Der am häufigsten zitierte und auch am meisten erinnerte Satz des Septemberaufrufs 1989: Die Zeit ist reif! Sie war überreif für ein Ende der Bevormundung, für eine Umkehr aller Wachgewordenen, sozial und ökologisch. Jetzt in den kommenden Wochen des Erinnerns sollte auch Raum dafür sein, was seit 1989 im Grunde an Gutem erfahren und auf denkbar gute Weise verändert wurde, leichter geworden ist, nicht um die Debatte um die ungleich vereinten Teile Deutschlands zu beschwichtigen! Nicht, um Ressentiments oder wirtschaftlichen Schieflagen nach traumatisierenden Umbrucherfahrungen für viele Ostdeutsche weg zu säuseln! Aber, um wieder ein Maß für das zu finden, was echt Empörung und Aufstehenergie verdient - und was nicht. Die zwei Schreibmaschinenseiten Aufruf waren nicht vom Himmel gefallen; alles hart errungen. Davon erzählen Viele, deren Unzufriedenheit von Jahr zu Jahr zugenommen hatte, weil sie selbstbestimmter atmen, reden, leben wollten.
Mich bewegt es sehr, dass landauf und landab in der DDR Menschen aktiv wurden, die für den steinigen Weg der kleinen erkämpften Freiheiten und der dann bahnbrechenden demokratischen Freiheit einen Impulsgeber in einem Mann gefunden hatten, der nur ein einziges Mal für wenige Stunden den Boden dieses Landes betreten konnte. Aber tief prägend sollte die Spur bei denen sein, die ihn getroffen hatten. Ich meine Martin Luther Kings Septemberbesuch, 25 Jahre vor der Friedlichen Revolution. Was hatte er im Gepäck? Ein Traum von Freiheit in Würde und Gerechtigkeit. Für Christen hinter dem Eisernen Vorhang unglaublich ermutigend!
An Dr. Kings Besuch vor 60 Jahren vor allem in der Berliner Marien- und Sophienkirche wird in den kommenden Tagen erinnert. Mit Musik, Podien, Gottesdienst und Ausstellungen, mit einem neuen Buch des Theologen Michael Haspel über Martin Luther King (Unbedingt lesenswert!: „Wer nicht liebt, steht vor dem Nichts“).

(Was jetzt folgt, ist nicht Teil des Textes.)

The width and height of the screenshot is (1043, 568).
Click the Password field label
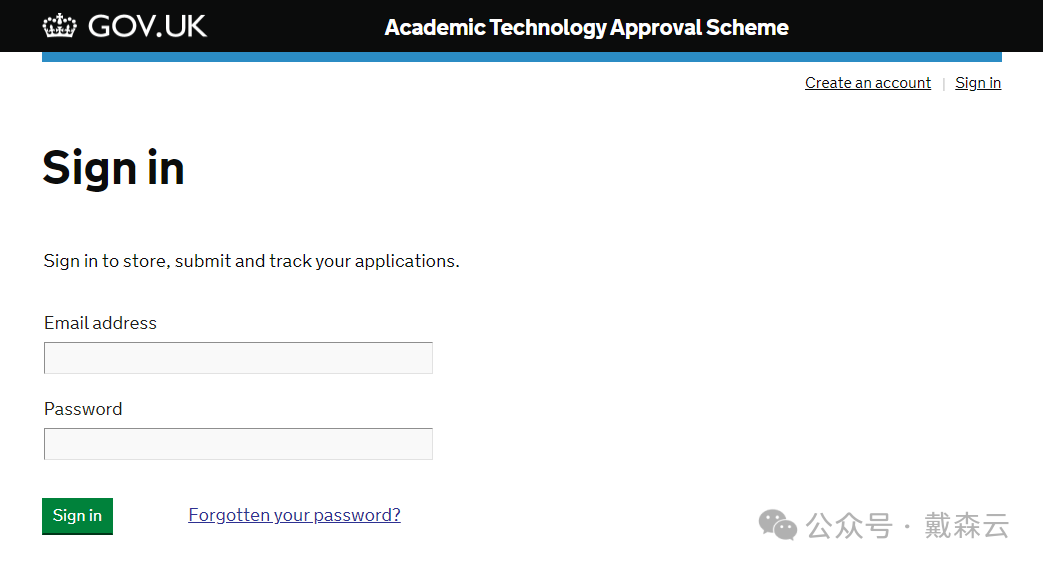click(x=83, y=409)
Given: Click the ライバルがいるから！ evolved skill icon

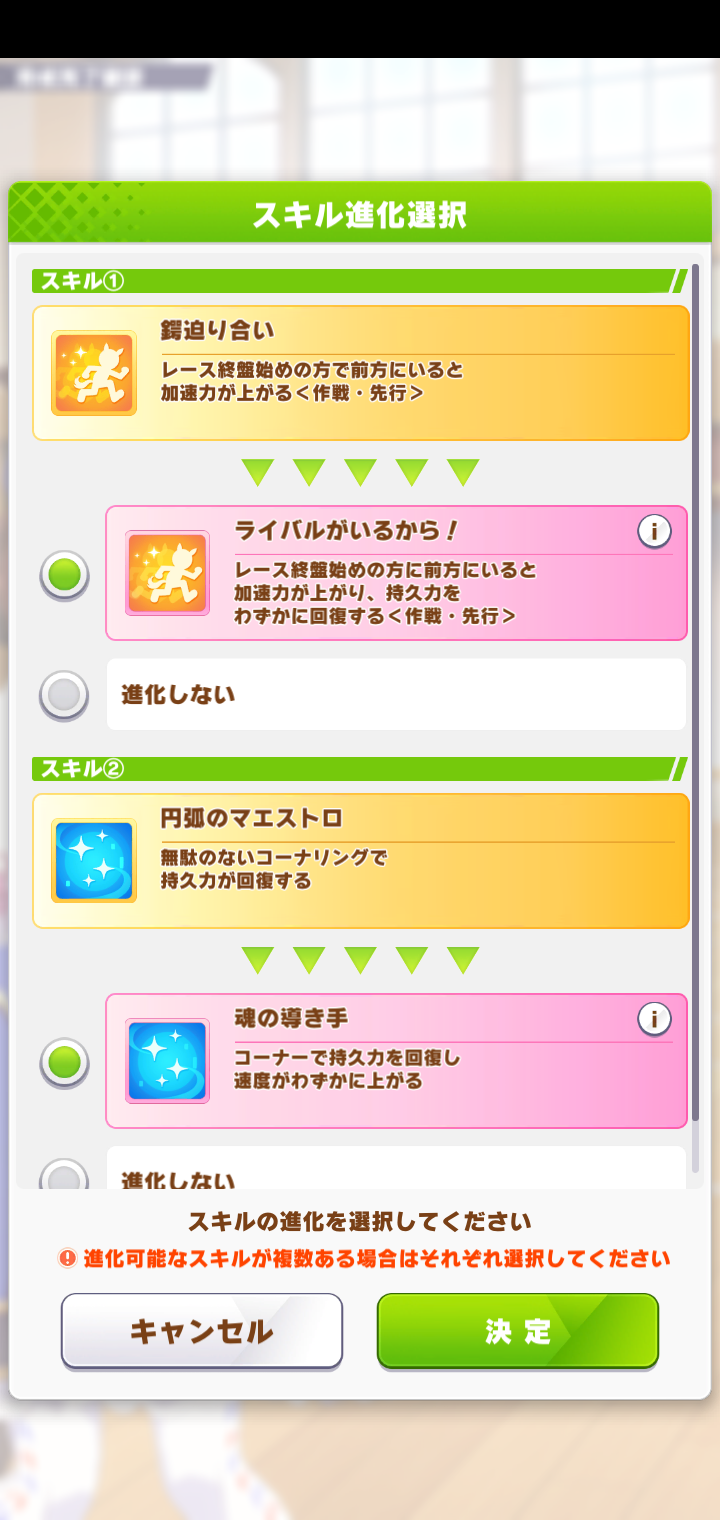Looking at the screenshot, I should 167,573.
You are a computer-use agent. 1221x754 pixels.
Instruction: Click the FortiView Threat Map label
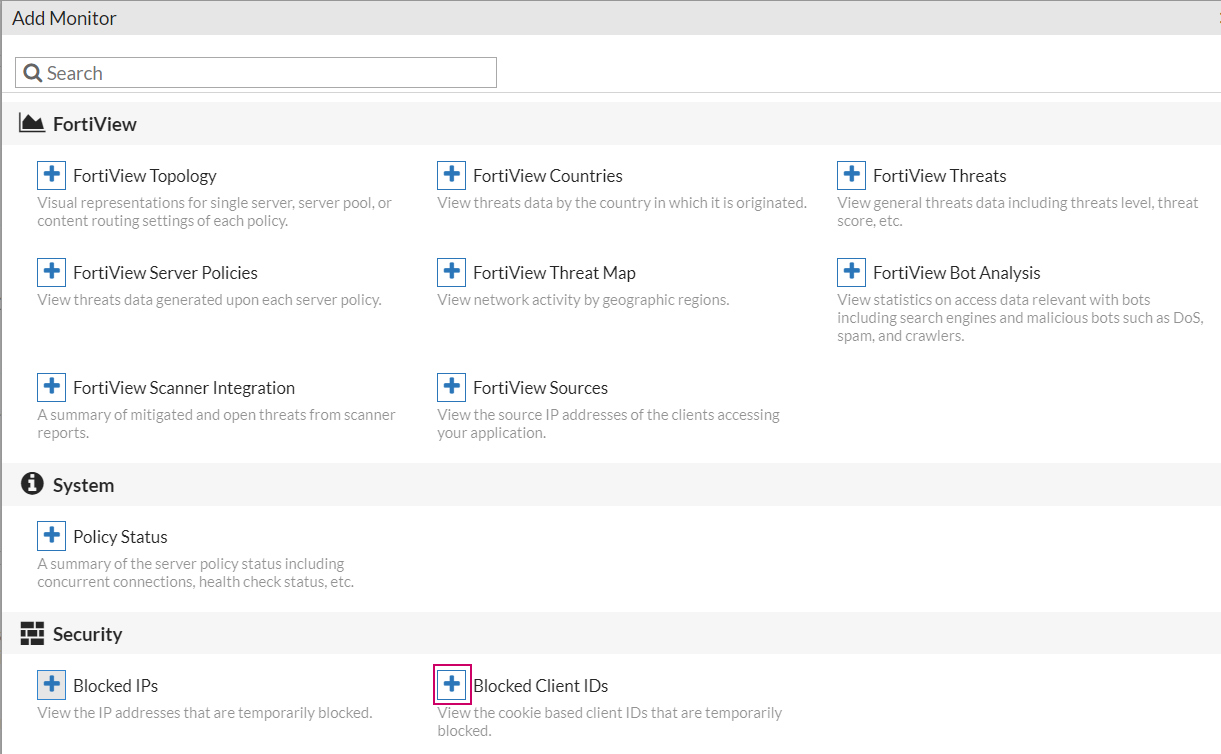554,273
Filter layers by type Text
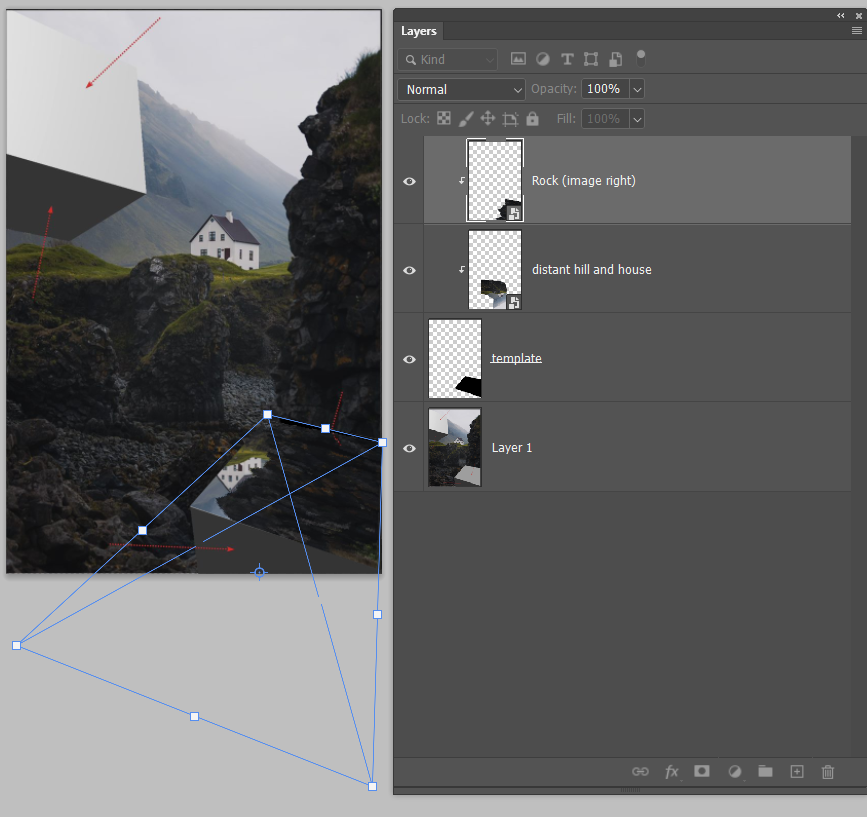This screenshot has width=867, height=817. pos(567,59)
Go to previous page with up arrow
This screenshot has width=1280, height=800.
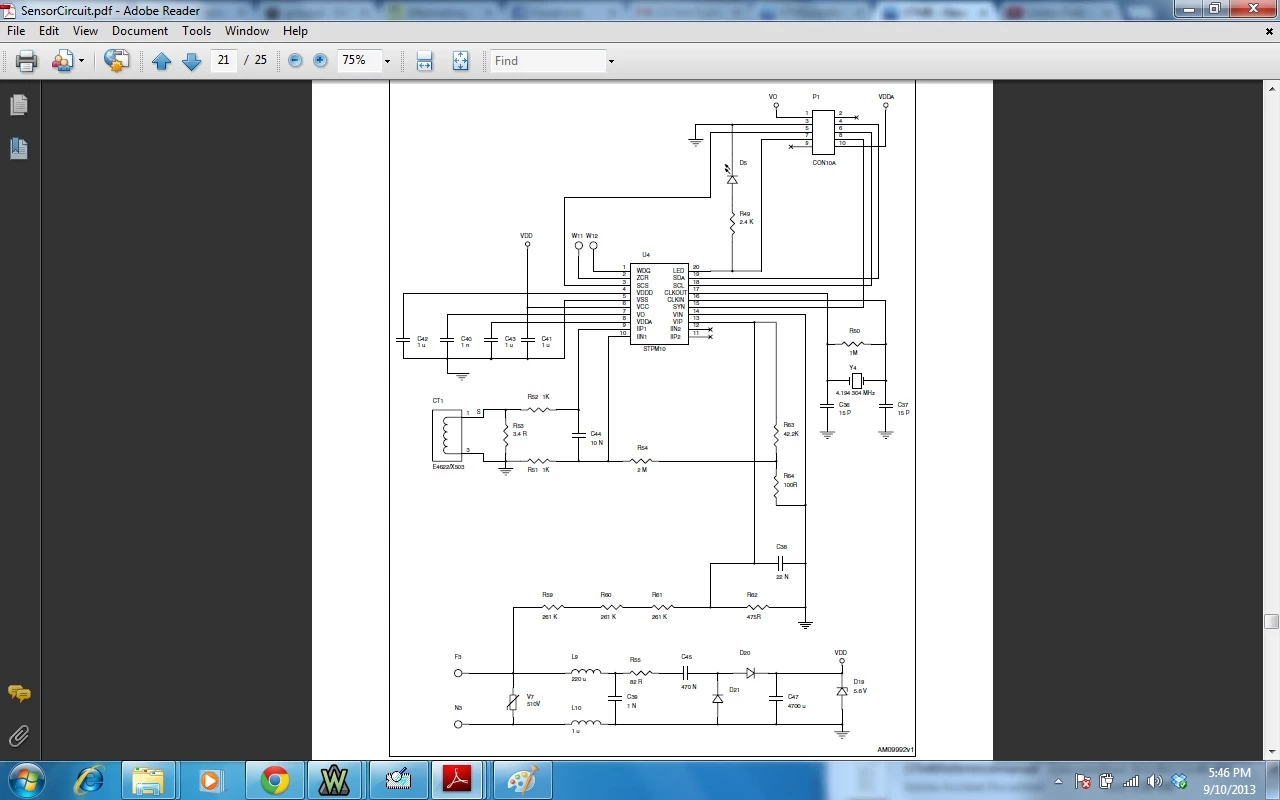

Geschichte geschieht in Bögen, die Träume und Hoffnungen verbinden, etwas Besseres entstehen lassen auch in den Herbstimmungen einer Gesellschaft. Für mich verbindet sich dies gerade zwischen manch extremdunkler Nachrichtenmeldung zu einem großen Dennoch, wie zu einem hoffnungssatten Septemberleuchten 2024. Das gehört weitergereicht.